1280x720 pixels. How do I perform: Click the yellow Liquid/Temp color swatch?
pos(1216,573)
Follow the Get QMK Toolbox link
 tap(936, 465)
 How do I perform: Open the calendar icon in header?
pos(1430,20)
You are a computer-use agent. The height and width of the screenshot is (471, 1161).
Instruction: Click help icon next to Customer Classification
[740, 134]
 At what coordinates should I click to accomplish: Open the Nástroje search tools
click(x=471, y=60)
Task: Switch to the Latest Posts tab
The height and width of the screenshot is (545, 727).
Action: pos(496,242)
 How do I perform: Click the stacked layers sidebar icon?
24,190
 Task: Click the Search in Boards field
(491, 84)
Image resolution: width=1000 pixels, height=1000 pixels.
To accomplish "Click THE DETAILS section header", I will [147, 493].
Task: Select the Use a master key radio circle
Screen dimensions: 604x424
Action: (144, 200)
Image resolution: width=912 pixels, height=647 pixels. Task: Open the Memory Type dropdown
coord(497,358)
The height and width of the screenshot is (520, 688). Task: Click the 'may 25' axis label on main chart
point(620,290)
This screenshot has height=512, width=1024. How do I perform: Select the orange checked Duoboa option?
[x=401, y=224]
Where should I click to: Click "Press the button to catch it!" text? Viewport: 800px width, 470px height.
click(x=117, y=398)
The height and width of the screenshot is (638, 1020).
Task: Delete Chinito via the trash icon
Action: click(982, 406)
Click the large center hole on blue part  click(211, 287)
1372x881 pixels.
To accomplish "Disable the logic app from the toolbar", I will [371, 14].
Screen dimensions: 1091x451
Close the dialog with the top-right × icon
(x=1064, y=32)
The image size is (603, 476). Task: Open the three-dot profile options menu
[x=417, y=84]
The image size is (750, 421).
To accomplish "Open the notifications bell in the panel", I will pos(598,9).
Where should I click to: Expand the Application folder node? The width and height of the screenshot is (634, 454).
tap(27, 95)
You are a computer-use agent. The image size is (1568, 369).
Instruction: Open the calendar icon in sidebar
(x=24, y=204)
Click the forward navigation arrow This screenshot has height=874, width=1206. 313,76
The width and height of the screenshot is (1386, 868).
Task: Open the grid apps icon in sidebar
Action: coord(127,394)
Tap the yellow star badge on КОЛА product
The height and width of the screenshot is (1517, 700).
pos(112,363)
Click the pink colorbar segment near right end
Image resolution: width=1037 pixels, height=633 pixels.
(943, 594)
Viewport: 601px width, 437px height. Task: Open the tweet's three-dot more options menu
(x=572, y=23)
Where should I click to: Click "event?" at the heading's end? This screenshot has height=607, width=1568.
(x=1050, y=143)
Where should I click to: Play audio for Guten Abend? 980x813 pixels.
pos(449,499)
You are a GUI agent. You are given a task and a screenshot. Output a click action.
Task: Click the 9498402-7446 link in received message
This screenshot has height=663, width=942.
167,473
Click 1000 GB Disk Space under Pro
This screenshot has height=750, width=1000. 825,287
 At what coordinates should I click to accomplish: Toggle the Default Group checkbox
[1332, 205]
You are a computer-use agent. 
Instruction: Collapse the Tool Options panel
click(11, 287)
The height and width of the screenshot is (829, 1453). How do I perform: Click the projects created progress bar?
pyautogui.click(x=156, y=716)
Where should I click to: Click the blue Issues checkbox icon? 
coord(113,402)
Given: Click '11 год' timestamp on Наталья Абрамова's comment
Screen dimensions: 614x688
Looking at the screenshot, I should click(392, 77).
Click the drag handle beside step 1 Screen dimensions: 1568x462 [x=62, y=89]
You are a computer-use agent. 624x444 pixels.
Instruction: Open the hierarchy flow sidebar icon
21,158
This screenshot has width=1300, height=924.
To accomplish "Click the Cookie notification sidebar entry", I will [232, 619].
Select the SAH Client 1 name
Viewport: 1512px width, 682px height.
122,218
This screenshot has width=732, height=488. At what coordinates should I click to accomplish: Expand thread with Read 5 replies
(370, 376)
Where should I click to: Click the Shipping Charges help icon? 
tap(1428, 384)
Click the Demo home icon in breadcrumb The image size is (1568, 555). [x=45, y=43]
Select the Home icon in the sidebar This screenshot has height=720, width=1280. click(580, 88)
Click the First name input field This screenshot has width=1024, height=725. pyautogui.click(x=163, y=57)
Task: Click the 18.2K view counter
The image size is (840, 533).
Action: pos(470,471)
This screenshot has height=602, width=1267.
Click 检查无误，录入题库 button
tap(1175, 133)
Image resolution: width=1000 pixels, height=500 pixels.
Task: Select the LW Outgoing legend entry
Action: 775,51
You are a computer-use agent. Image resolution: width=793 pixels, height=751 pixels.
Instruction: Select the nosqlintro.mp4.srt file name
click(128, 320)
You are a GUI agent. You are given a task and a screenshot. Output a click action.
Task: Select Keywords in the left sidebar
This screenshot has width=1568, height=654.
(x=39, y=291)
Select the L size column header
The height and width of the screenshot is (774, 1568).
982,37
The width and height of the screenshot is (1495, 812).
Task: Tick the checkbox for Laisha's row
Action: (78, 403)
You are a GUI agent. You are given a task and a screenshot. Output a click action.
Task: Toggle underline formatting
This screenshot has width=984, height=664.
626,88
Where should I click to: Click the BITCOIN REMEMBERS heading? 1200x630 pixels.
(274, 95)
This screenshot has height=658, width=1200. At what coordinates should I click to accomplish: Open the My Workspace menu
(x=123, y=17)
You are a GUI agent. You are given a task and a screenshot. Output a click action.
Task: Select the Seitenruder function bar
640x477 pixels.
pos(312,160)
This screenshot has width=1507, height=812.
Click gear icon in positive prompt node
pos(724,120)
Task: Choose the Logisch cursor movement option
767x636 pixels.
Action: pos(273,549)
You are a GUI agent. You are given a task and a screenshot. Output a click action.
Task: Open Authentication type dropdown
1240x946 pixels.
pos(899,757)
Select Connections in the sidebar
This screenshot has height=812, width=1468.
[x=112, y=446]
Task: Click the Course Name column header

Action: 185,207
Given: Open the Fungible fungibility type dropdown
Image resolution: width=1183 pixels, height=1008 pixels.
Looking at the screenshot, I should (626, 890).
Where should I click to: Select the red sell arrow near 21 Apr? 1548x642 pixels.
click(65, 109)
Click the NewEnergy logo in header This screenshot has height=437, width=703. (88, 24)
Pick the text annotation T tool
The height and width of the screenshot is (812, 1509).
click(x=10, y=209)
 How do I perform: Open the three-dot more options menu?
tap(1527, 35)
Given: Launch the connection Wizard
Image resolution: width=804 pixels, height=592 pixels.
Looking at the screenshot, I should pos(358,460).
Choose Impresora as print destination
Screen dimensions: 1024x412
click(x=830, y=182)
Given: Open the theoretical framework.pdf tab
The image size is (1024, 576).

####################

What the task requires. Rewrite every one of the records above, putting "How can I do" wherever "How do I perform" appears and keeping everything else the same.

Complete response.
1280x720 pixels. How can I do: Click the yellow Liquid/Temp color swatch?
pos(1216,573)
Follow the Get QMK Toolbox link
 tap(936, 465)
 How can I do: Open the calendar icon in header?
pos(1430,20)
You are a computer-use agent. The height and width of the screenshot is (471, 1161).
Instruction: Click help icon next to Customer Classification
[740, 134]
 At what coordinates should I click to accomplish: Open the Nástroje search tools
click(x=471, y=60)
Task: Switch to the Latest Posts tab
The height and width of the screenshot is (545, 727).
Action: pos(496,242)
 How can I do: Click the stacked layers sidebar icon?
24,190
 Task: Click the Search in Boards field
(491, 84)
Image resolution: width=1000 pixels, height=1000 pixels.
To accomplish "Click THE DETAILS section header", I will [147, 493].
Task: Select the Use a master key radio circle
Screen dimensions: 604x424
Action: (144, 200)
Image resolution: width=912 pixels, height=647 pixels. Task: Open the Memory Type dropdown
coord(497,358)
The height and width of the screenshot is (520, 688). Task: Click the 'may 25' axis label on main chart
point(620,290)
This screenshot has height=512, width=1024. How can I do: Select the orange checked Duoboa option?
[x=401, y=224]
Where should I click to: Click "Press the button to catch it!" text? Viewport: 800px width, 470px height.
click(x=117, y=398)
The height and width of the screenshot is (638, 1020).
Task: Delete Chinito via the trash icon
Action: click(982, 406)
Click the large center hole on blue part  click(211, 287)
1372x881 pixels.
To accomplish "Disable the logic app from the toolbar", I will [371, 14].
Screen dimensions: 1091x451
Close the dialog with the top-right × icon
(x=1064, y=32)
The image size is (603, 476). Task: Open the three-dot profile options menu
[x=417, y=84]
The image size is (750, 421).
To accomplish "Open the notifications bell in the panel", I will pos(598,9).
Where should I click to: Expand the Application folder node? The width and height of the screenshot is (634, 454).
tap(27, 95)
You are a computer-use agent. The image size is (1568, 369).
Instruction: Open the calendar icon in sidebar
(x=24, y=204)
Click the forward navigation arrow This screenshot has height=874, width=1206. 313,76
The width and height of the screenshot is (1386, 868).
Task: Open the grid apps icon in sidebar
Action: coord(127,394)
Tap the yellow star badge on КОЛА product
The height and width of the screenshot is (1517, 700).
pos(112,363)
Click the pink colorbar segment near right end
Image resolution: width=1037 pixels, height=633 pixels.
(943, 594)
Viewport: 601px width, 437px height. Task: Open the tweet's three-dot more options menu
(x=572, y=23)
Where should I click to: Click "event?" at the heading's end? This screenshot has height=607, width=1568.
(x=1050, y=143)
Where should I click to: Play audio for Guten Abend? 980x813 pixels.
pos(449,499)
You are a GUI agent. You are given a task and a screenshot. Output a click action.
Task: Click the 9498402-7446 link in received message
This screenshot has height=663, width=942.
167,473
Click 1000 GB Disk Space under Pro
This screenshot has height=750, width=1000. 825,287
 At what coordinates should I click to accomplish: Toggle the Default Group checkbox
[1332, 205]
You are a computer-use agent. 
Instruction: Collapse the Tool Options panel
click(11, 287)
The height and width of the screenshot is (829, 1453). How can I do: Click the projects created progress bar?
pyautogui.click(x=156, y=716)
Where should I click to: Click the blue Issues checkbox icon? 
coord(113,402)
Given: Click '11 год' timestamp on Наталья Абрамова's comment
Screen dimensions: 614x688
Looking at the screenshot, I should click(392, 77).
Click the drag handle beside step 1 Screen dimensions: 1568x462 [x=62, y=89]
You are a computer-use agent. 624x444 pixels.
Instruction: Open the hierarchy flow sidebar icon
21,158
This screenshot has width=1300, height=924.
To accomplish "Click the Cookie notification sidebar entry", I will [232, 619].
Select the SAH Client 1 name
Viewport: 1512px width, 682px height.
122,218
This screenshot has width=732, height=488. At what coordinates should I click to accomplish: Expand thread with Read 5 replies
(370, 376)
Where should I click to: Click the Shipping Charges help icon? 
tap(1428, 384)
Click the Demo home icon in breadcrumb The image size is (1568, 555). [x=45, y=43]
Select the Home icon in the sidebar This screenshot has height=720, width=1280. click(580, 88)
Click the First name input field This screenshot has width=1024, height=725. pyautogui.click(x=163, y=57)
Task: Click the 18.2K view counter
The image size is (840, 533).
Action: pos(470,471)
This screenshot has height=602, width=1267.
Click 检查无误，录入题库 button
tap(1175, 133)
Image resolution: width=1000 pixels, height=500 pixels.
Task: Select the LW Outgoing legend entry
Action: 775,51
You are a computer-use agent. Image resolution: width=793 pixels, height=751 pixels.
Instruction: Select the nosqlintro.mp4.srt file name
click(128, 320)
You are a GUI agent. You are given a task and a screenshot. Output a click action.
Task: Select Keywords in the left sidebar
This screenshot has width=1568, height=654.
(x=39, y=291)
Select the L size column header
The height and width of the screenshot is (774, 1568).
982,37
The width and height of the screenshot is (1495, 812).
Task: Tick the checkbox for Laisha's row
Action: (78, 403)
You are a GUI agent. You are given a task and a screenshot. Output a click action.
Task: Toggle underline formatting
This screenshot has width=984, height=664.
626,88
Where should I click to: Click the BITCOIN REMEMBERS heading? 1200x630 pixels.
(274, 95)
This screenshot has height=658, width=1200. At what coordinates should I click to accomplish: Open the My Workspace menu
(x=123, y=17)
You are a GUI agent. You are given a task and a screenshot. Output a click action.
Task: Select the Seitenruder function bar
640x477 pixels.
pos(312,160)
This screenshot has width=1507, height=812.
Click gear icon in positive prompt node
pos(724,120)
Task: Choose the Logisch cursor movement option
767x636 pixels.
Action: pos(273,549)
You are a GUI agent. You are given a task and a screenshot. Output a click action.
Task: Open Authentication type dropdown
1240x946 pixels.
pos(899,757)
Select Connections in the sidebar
This screenshot has height=812, width=1468.
[x=112, y=446]
Task: Click the Course Name column header

Action: 185,207
Given: Open the Fungible fungibility type dropdown
Image resolution: width=1183 pixels, height=1008 pixels.
Looking at the screenshot, I should (626, 890).
Where should I click to: Select the red sell arrow near 21 Apr? 1548x642 pixels.
click(65, 109)
Click the NewEnergy logo in header This screenshot has height=437, width=703. (88, 24)
Pick the text annotation T tool
The height and width of the screenshot is (812, 1509).
click(x=10, y=209)
 How can I do: Open the three-dot more options menu?
tap(1527, 35)
Given: Launch the connection Wizard
Image resolution: width=804 pixels, height=592 pixels.
Looking at the screenshot, I should pos(358,460).
Choose Impresora as print destination
Screen dimensions: 1024x412
click(x=830, y=182)
Given: Open the theoretical framework.pdf tab
The image size is (1024, 576).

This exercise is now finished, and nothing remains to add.